Grading The Handmaiden, scene by scene

Grading The Handmaiden

The Handmaiden is a poisonous and feminist tale from director Park Chan-wook, inspired by Sarah Waters’s 2002 novel, Fingersmith.  With the setting transposed to 1930s colonial Korea and Japan, it is a gripping and sensual story of a young Japanese lady living on a secluded estate, and a Korean woman who is hired to serve as her new handmaiden, but who is secretly involved in a con-man’s plot to defraud her of her large inheritance.
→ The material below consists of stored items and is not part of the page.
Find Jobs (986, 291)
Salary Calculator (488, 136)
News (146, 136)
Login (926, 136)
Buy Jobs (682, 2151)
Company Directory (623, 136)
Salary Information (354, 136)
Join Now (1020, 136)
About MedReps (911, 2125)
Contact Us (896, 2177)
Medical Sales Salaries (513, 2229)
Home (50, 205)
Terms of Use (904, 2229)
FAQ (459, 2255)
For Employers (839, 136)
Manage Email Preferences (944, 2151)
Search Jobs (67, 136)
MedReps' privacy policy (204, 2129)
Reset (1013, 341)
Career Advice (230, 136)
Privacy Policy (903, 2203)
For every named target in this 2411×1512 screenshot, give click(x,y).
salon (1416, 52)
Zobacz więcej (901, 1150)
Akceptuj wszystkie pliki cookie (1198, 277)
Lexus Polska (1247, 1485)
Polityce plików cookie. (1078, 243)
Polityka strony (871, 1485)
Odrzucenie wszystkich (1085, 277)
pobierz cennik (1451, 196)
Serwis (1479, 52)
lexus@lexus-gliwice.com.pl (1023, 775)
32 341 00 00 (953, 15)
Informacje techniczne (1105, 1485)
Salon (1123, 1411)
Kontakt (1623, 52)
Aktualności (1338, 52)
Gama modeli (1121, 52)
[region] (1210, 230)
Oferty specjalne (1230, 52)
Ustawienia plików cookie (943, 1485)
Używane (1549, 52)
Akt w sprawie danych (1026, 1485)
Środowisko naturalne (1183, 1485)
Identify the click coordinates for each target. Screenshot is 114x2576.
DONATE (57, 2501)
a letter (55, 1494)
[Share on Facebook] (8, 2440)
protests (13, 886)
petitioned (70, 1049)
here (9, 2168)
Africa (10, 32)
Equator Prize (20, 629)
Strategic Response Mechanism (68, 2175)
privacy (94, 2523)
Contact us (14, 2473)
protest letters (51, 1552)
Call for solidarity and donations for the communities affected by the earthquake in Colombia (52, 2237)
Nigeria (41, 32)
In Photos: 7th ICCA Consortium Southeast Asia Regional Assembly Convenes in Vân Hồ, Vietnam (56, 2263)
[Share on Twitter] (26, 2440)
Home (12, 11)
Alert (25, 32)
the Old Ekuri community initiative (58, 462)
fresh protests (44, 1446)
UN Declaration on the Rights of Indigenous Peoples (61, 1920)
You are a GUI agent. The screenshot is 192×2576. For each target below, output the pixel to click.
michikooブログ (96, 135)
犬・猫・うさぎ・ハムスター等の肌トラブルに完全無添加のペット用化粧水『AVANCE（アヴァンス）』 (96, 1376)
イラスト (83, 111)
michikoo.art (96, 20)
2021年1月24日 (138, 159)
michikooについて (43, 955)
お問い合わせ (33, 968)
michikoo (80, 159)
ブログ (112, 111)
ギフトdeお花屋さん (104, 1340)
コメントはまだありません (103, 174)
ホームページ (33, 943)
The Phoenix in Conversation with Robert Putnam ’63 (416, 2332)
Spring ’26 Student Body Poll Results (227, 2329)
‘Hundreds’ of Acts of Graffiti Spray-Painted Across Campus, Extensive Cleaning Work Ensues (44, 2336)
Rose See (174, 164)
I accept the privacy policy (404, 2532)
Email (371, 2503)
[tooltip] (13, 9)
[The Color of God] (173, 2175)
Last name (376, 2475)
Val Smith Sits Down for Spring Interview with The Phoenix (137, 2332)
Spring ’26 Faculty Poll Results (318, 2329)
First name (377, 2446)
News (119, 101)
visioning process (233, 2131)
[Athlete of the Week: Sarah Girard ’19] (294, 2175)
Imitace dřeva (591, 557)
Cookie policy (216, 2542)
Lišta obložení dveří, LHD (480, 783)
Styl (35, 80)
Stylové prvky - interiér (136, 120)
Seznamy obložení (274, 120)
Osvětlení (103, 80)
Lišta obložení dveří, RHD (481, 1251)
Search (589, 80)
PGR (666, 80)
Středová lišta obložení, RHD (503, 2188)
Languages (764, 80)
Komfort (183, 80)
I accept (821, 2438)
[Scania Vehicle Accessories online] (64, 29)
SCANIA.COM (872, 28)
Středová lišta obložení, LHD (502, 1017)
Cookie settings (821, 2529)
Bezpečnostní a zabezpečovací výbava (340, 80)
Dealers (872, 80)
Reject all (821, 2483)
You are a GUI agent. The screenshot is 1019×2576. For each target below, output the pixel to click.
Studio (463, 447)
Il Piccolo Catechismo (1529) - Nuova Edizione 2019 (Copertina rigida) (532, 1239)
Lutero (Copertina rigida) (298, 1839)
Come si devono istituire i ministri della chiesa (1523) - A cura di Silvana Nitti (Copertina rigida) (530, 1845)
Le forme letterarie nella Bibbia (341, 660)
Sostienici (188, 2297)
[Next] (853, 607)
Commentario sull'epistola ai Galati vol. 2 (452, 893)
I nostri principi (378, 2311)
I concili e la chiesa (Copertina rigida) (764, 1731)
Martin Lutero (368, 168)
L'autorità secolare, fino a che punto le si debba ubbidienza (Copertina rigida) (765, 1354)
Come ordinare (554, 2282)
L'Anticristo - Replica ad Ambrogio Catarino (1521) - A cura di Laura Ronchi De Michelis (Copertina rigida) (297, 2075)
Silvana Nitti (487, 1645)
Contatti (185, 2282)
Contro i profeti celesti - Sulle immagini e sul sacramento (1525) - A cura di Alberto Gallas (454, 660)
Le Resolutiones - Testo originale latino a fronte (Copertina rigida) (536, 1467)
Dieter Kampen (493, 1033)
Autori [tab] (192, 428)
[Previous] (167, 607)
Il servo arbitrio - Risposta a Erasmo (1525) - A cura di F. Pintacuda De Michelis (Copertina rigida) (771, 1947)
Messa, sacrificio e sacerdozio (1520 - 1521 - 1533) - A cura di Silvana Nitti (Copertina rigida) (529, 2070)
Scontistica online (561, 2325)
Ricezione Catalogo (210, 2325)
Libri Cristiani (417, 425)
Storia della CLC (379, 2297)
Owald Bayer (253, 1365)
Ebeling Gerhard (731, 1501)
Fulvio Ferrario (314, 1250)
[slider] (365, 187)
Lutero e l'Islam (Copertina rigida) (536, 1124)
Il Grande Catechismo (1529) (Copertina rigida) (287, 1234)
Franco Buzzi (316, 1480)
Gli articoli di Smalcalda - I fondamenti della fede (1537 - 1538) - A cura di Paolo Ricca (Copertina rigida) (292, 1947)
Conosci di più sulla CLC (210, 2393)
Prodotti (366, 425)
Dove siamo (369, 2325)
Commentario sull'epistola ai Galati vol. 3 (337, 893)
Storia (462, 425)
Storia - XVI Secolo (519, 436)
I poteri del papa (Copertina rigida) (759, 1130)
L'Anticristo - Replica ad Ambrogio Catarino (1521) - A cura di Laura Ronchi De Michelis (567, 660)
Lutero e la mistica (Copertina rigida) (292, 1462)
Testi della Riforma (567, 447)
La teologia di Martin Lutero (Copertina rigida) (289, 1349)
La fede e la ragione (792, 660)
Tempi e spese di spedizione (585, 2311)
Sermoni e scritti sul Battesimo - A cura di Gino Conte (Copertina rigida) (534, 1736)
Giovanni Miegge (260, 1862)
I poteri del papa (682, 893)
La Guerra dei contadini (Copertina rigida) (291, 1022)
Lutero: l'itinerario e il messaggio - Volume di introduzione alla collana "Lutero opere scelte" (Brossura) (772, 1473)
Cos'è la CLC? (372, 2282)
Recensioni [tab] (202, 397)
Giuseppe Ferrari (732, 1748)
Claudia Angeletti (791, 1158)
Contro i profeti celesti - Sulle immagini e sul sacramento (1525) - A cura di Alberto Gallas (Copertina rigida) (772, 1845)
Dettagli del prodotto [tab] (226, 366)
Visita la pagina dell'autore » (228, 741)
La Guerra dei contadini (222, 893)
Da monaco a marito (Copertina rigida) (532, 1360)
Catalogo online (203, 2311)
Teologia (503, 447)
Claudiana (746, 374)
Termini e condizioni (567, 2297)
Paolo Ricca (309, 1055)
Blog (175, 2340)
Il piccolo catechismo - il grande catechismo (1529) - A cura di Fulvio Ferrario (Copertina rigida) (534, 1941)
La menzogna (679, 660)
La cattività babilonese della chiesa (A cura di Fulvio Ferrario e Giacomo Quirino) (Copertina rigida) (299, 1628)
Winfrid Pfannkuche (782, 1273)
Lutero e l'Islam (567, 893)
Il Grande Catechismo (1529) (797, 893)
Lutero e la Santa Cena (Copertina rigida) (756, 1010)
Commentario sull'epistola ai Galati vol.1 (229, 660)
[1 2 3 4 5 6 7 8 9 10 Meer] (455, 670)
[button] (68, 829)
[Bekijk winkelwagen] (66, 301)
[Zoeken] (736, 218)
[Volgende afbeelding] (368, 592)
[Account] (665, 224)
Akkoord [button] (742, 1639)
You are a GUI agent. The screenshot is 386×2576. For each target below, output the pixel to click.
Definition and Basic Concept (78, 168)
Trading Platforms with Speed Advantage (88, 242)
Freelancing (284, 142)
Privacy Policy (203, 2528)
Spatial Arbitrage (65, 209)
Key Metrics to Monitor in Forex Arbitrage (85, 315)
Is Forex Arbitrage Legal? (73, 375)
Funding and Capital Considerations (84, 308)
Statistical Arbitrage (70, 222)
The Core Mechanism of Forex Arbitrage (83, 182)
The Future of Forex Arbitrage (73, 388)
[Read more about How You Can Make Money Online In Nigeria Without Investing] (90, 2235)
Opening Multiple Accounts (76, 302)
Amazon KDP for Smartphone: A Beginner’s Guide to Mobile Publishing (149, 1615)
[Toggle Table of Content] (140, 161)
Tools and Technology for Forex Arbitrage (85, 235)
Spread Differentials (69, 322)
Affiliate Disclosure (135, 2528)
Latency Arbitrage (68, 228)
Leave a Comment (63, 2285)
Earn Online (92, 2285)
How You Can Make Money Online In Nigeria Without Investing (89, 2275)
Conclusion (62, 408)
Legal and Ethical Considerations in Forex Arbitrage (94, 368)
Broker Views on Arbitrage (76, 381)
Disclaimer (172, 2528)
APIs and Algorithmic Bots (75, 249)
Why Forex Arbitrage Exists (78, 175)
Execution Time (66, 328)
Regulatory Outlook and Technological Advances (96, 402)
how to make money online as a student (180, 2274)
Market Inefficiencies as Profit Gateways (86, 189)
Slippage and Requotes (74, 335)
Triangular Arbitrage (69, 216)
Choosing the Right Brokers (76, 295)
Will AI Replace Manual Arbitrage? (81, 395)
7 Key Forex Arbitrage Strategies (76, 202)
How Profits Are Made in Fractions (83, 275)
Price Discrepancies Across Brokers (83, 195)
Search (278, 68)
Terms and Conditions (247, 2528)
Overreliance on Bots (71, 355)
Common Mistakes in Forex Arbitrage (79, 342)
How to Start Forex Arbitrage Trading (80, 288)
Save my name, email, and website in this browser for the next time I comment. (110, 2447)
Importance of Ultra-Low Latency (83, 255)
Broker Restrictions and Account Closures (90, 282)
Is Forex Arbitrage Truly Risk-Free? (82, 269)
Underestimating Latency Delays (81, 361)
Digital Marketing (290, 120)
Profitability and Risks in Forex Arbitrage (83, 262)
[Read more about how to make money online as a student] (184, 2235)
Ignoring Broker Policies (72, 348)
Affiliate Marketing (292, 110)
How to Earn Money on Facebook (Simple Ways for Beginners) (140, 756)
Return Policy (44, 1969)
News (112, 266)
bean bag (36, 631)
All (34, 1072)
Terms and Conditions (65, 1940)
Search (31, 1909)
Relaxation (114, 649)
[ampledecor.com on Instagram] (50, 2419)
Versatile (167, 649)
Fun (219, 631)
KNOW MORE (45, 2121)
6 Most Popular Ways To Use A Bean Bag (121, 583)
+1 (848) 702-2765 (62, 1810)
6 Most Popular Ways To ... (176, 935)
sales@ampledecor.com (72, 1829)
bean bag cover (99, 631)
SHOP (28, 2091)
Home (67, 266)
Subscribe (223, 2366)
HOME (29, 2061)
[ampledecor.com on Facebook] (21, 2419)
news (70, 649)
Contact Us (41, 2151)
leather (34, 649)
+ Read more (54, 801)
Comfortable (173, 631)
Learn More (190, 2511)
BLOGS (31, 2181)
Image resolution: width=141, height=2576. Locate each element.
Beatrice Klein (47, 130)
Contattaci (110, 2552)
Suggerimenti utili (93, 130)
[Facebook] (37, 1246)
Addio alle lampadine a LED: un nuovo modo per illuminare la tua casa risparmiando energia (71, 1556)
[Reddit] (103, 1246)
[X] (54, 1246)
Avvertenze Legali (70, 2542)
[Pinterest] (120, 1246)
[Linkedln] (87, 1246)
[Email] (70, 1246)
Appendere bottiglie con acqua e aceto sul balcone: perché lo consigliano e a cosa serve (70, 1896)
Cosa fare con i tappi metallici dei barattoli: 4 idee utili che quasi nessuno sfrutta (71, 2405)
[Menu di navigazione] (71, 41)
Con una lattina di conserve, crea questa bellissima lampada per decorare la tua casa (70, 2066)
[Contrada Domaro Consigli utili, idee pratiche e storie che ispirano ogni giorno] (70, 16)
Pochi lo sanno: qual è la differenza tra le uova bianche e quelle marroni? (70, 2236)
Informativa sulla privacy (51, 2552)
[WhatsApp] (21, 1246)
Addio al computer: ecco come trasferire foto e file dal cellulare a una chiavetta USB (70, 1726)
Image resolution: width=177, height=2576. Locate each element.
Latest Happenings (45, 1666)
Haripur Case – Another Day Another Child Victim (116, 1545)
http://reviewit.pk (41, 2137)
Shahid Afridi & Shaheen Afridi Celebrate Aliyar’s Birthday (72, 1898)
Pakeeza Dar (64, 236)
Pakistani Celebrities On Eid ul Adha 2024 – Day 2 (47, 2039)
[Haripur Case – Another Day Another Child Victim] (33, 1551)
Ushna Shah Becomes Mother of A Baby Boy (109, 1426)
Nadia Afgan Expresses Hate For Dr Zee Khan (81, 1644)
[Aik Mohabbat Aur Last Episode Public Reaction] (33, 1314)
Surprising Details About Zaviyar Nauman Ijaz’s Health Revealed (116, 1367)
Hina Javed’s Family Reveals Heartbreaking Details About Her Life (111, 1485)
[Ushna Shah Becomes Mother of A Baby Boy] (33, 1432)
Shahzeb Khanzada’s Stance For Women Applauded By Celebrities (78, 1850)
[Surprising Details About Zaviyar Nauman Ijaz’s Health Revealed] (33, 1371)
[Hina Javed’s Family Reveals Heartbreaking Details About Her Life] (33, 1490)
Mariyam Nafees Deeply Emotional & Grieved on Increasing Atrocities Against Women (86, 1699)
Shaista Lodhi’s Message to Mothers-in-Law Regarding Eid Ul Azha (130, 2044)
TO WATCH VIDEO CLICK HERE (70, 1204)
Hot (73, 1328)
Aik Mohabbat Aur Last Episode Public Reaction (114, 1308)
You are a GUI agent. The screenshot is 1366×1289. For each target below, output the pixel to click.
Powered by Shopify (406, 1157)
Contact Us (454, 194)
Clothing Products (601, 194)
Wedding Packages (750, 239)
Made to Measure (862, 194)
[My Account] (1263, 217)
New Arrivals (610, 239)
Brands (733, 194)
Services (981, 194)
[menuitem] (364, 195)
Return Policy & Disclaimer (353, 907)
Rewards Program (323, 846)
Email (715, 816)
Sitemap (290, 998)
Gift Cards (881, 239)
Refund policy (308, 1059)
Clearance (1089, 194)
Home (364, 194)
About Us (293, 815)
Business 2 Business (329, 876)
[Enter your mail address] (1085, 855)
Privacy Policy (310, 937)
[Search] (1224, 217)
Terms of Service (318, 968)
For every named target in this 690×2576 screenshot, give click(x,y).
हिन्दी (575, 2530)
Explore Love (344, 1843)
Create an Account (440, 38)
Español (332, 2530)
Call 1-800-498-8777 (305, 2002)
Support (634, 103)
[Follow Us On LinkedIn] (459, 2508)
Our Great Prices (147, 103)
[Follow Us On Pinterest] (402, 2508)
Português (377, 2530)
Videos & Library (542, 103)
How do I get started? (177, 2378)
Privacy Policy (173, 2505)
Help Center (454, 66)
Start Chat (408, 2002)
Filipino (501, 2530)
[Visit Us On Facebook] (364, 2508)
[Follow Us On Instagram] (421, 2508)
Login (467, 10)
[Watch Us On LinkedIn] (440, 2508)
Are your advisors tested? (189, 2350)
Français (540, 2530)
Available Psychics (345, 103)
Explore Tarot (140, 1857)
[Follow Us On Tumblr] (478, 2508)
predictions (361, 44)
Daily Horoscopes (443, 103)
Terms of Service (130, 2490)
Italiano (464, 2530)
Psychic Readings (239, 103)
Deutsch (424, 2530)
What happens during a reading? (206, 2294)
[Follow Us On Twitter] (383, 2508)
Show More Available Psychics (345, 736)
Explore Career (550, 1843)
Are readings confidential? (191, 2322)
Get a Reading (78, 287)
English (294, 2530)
The film, which is the first Korean movie ever to win a BAFTA award for best foreign language film, was graded on Baselight by Park Jin-Ho, senior colourist at Cinemate in South Korea.

Library basement - After

The colour grade was completed in two weeks. One of the key challenges for the colourist was to express the wet and humid weather after the rain. “It was difficult to recreate the sense of a wet and muggy scene on the screen,” he explains. “I found it really useful to mix several grades in one stack. It meant I could catch a thought and grade immediately before the idea disappeared, then blend it into the overall grade.”

Soul asylum - after

Park Jin-Ho has worked on several movie projects with director Park Chan-wook since his time as a junior colourist and he also has plenty of experience working alongside Park Chan-wook’s partner, renowned cinematographer Chung Chung-hoon. This close relationship meant that when The Handmaiden project started, he was able to join in discussions at the pre-production stage, which gave him time to test and adjust the camera and lens characteristics that had been chosen by the DOP in advance.

To create the feeling of Joseon during the Japanese occupation of the 1930s, Chung Chung-hoon shot on the Arri Alexa, with 1970’s anamorphic Hawk lenses.

In the following descriptive Scene by Scene analysis, Park Jin-Ho guides us through some of his work on various scenes in the movie, accompanied by a selection of before and after visuals (use sliders and magnifiers to view).

Scene – In front of the rain at BoYoungDang

The first scene is a very cloudy day. In CG, storm clouds were added in the sky. Then, in the DI, I removed the warm tone of the original footage to better express the cloudy day. To make the tone of the characters colder, I removed the yellow colour and added blue that is close to white.